◆ Stated exercise: Switch "Screen dimensions" to "Display size" in the entries from the line with "Click the SAALES PT cell" up to and including the line with "coord(467,716)", leaving all else unchanged. Return only those lines, without the pictures.

◆ Record list:
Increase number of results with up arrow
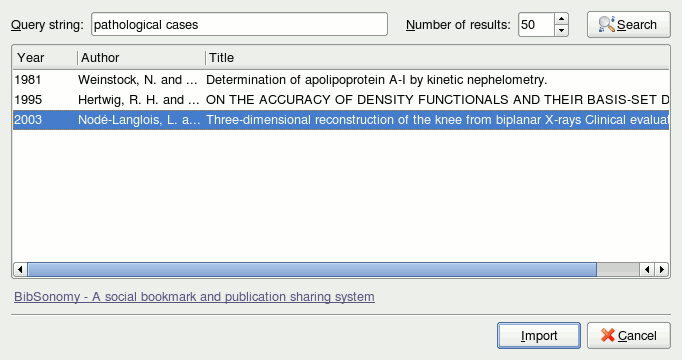Image resolution: width=682 pixels, height=360 pixels. click(562, 19)
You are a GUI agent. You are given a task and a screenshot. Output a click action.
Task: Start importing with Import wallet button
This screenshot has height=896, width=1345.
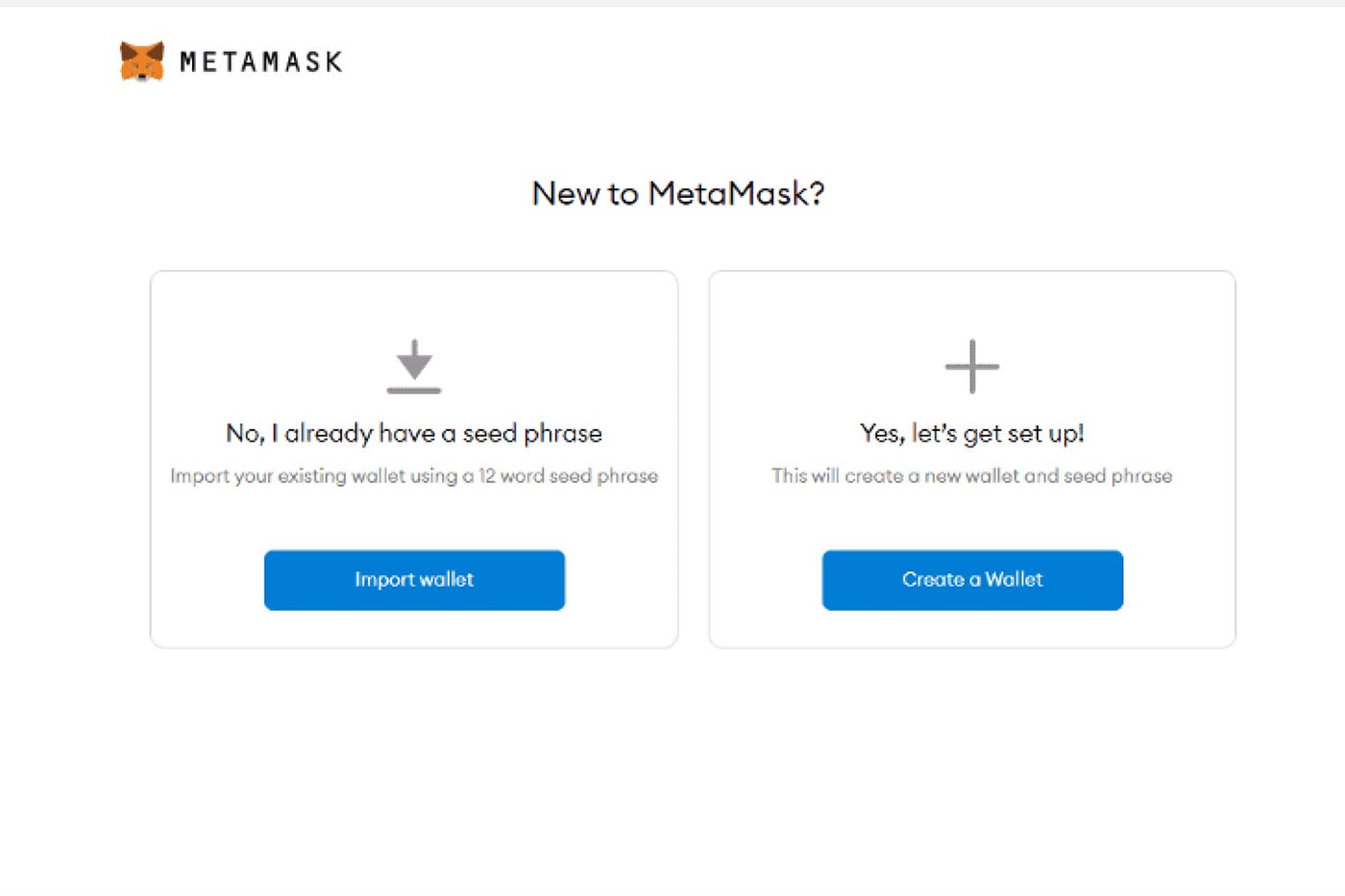pos(414,580)
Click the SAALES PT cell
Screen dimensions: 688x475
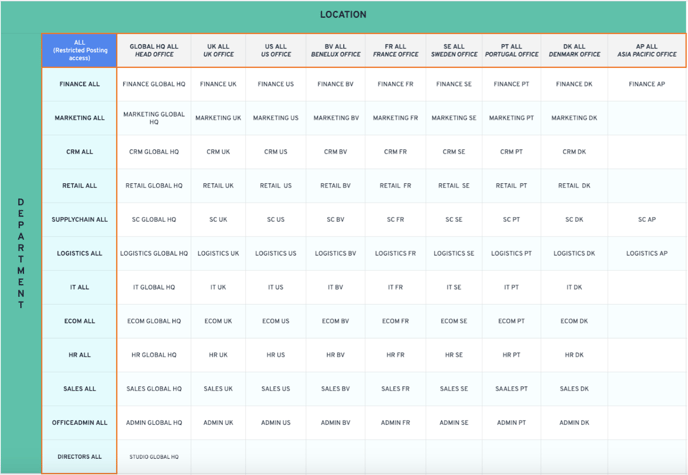click(511, 389)
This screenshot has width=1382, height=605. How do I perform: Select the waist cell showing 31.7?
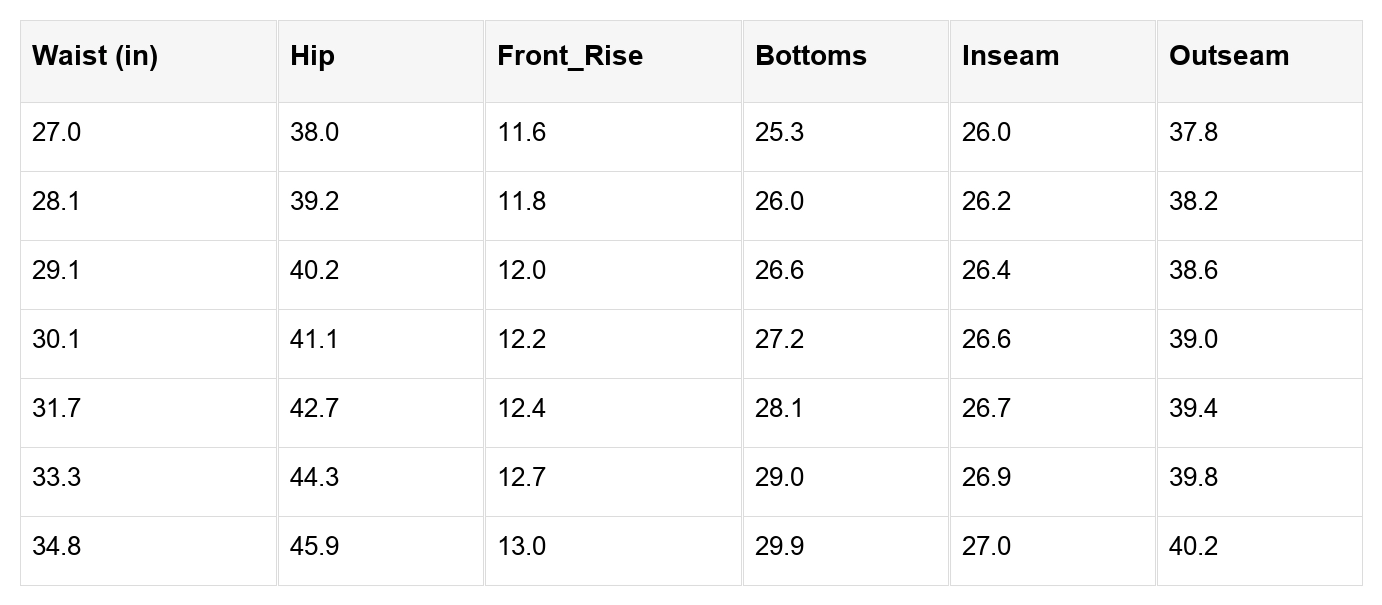[148, 412]
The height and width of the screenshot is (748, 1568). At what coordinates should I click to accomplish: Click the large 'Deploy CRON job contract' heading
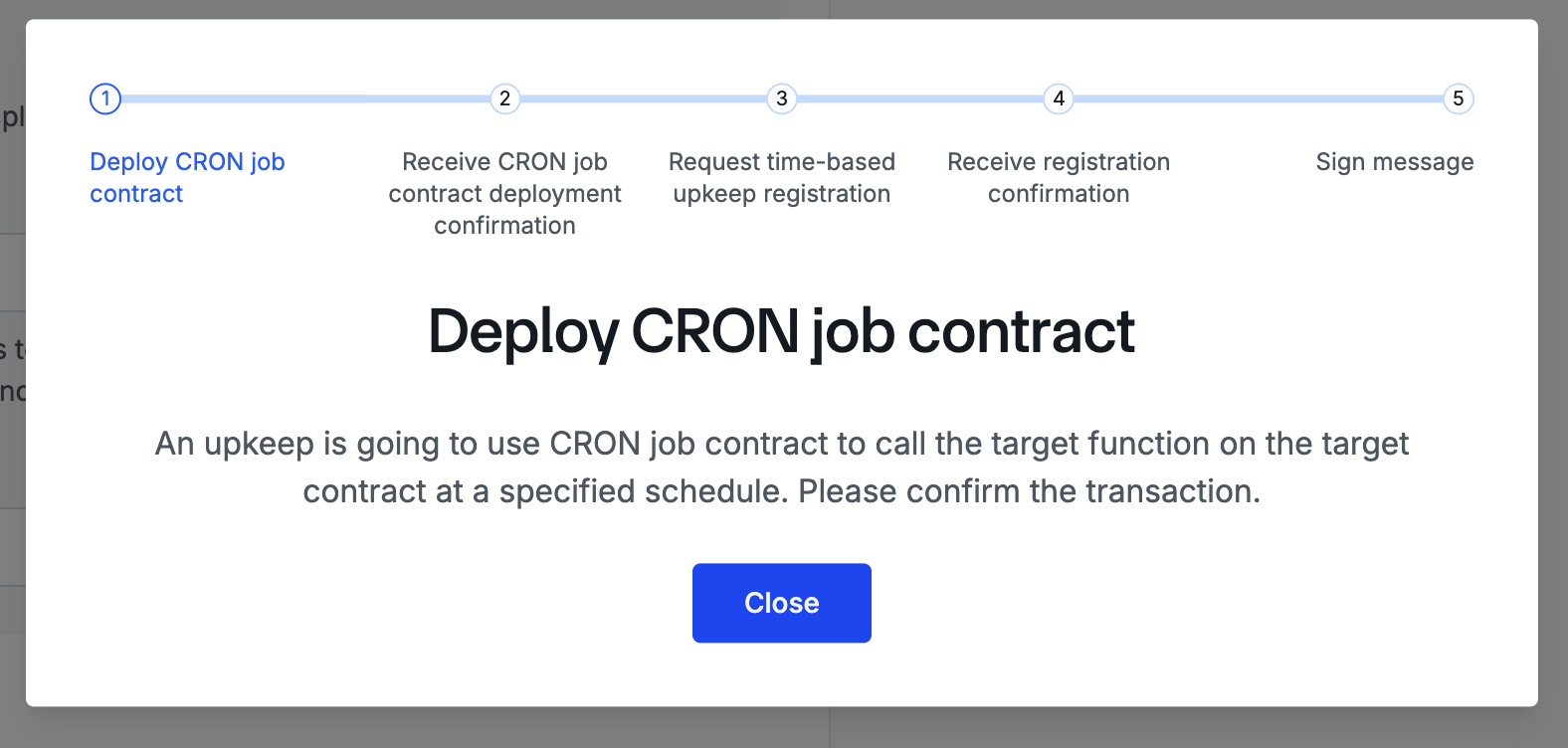[x=781, y=331]
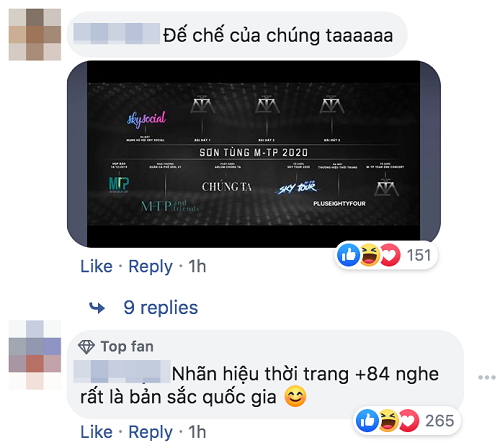Reply to the 'Đế chế của chúng ta' comment

point(150,267)
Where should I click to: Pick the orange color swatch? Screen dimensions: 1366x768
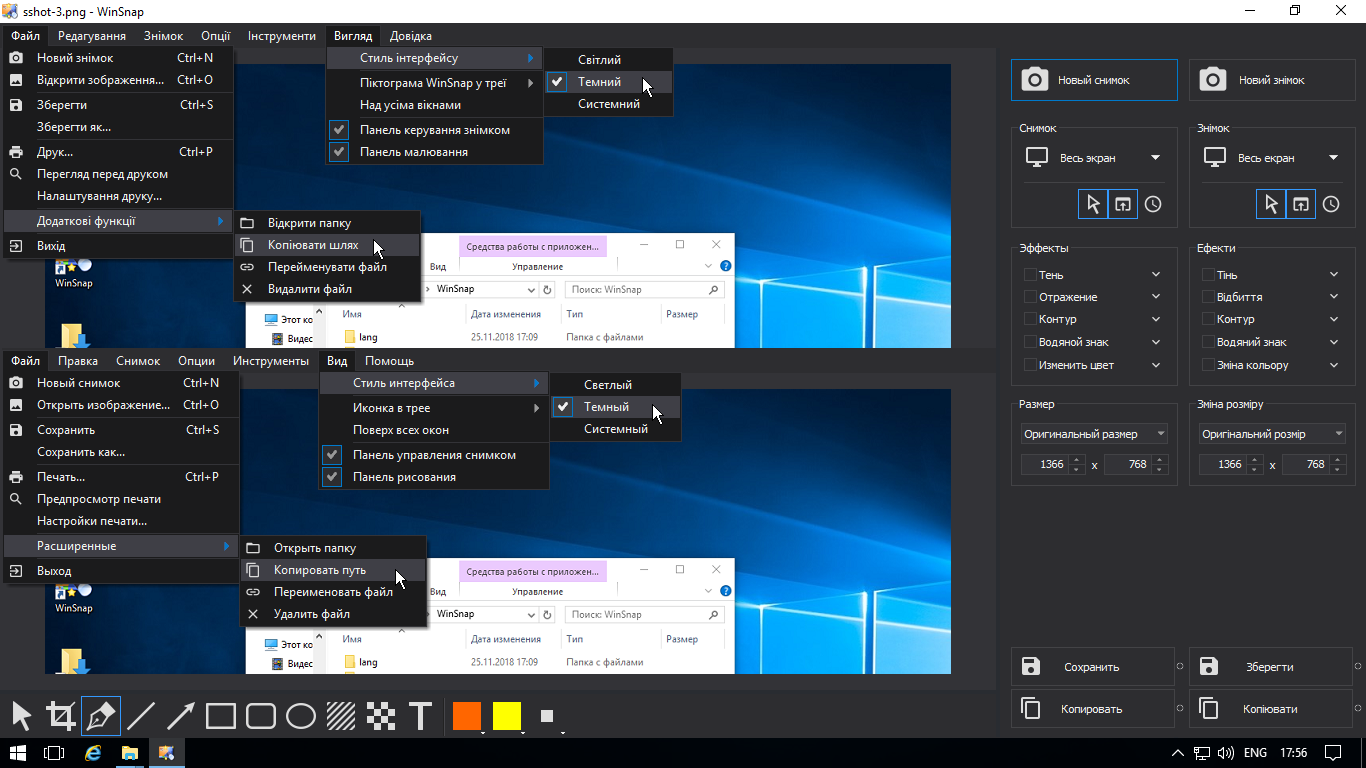coord(467,716)
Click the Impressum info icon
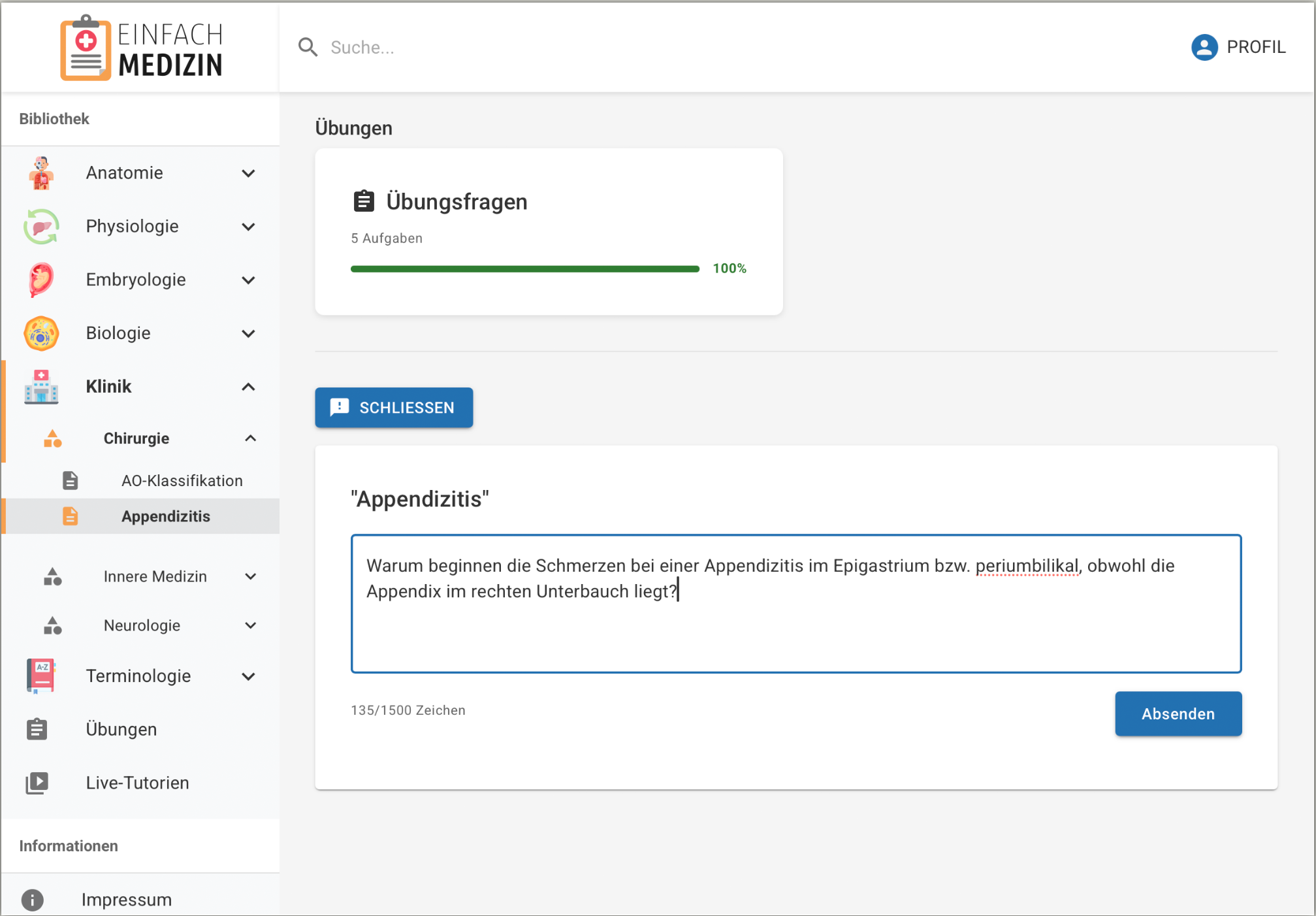This screenshot has width=1316, height=916. tap(33, 900)
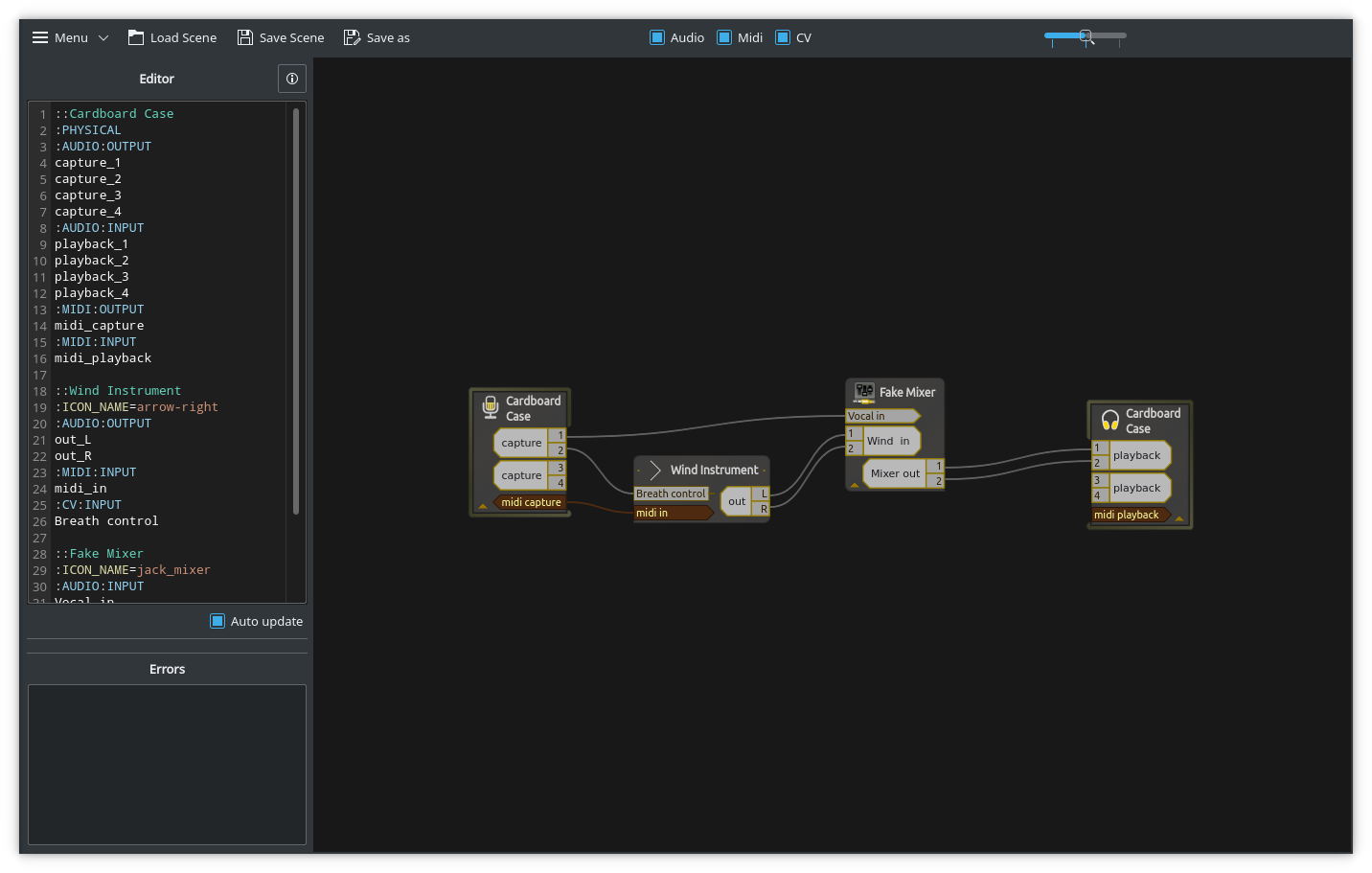This screenshot has height=873, width=1372.
Task: Click the arrow-right icon on Wind Instrument
Action: coord(655,470)
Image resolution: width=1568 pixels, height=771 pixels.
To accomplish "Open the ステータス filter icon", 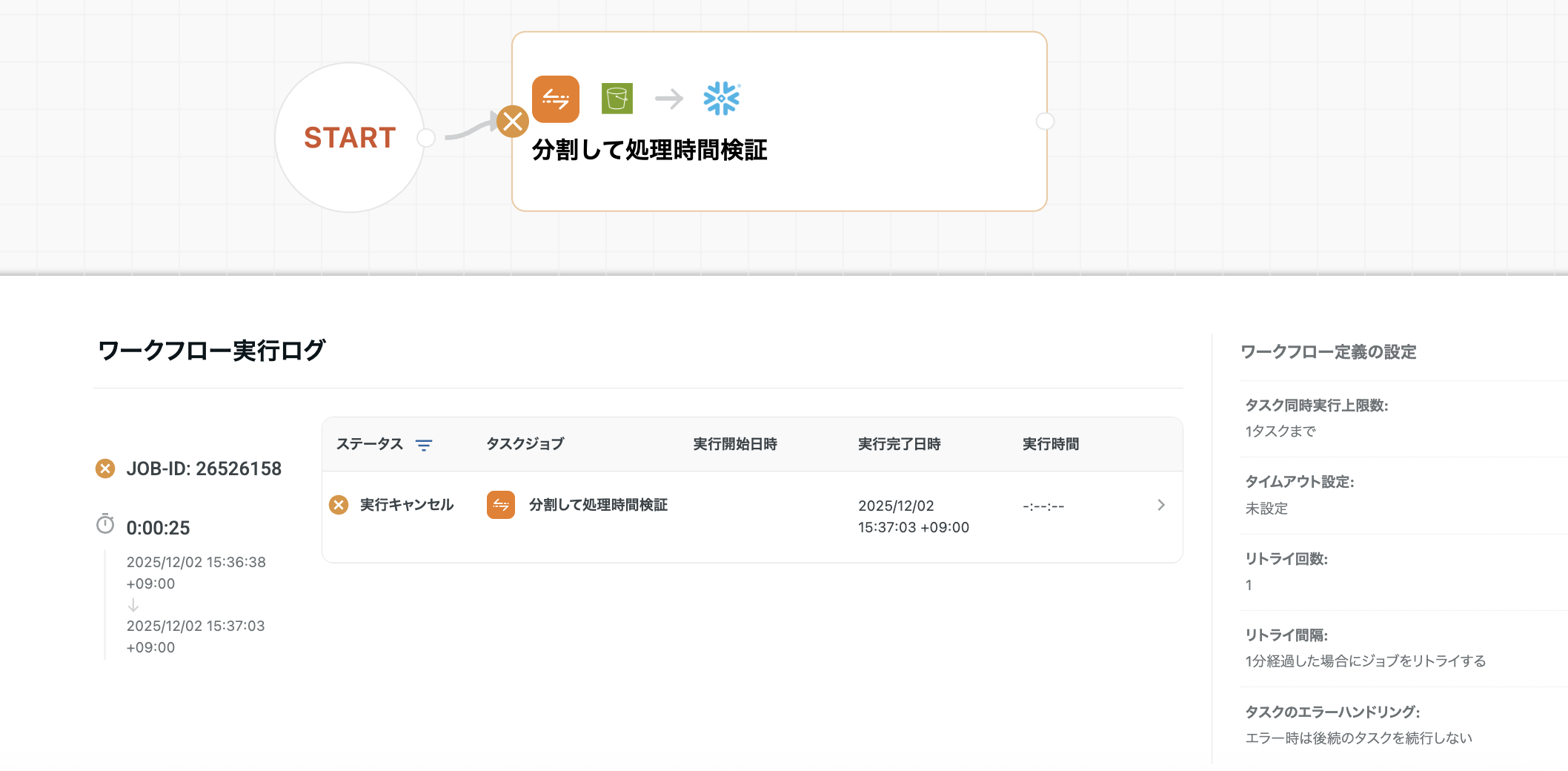I will (x=424, y=445).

◆ Exercise solution:
Click the SAALES PT cell
Display size: 688x475
click(511, 389)
This screenshot has width=1382, height=605. How do I perform: Select the waist cell showing 31.7?
[148, 412]
The height and width of the screenshot is (748, 1568). At what coordinates should I click to accomplish: Click the large 'Deploy CRON job contract' heading
[x=781, y=331]
Reply to the 'Đế chế của chúng ta' comment

point(150,267)
Where should I click to: Pick the orange color swatch? Display size: 1366x768
coord(467,716)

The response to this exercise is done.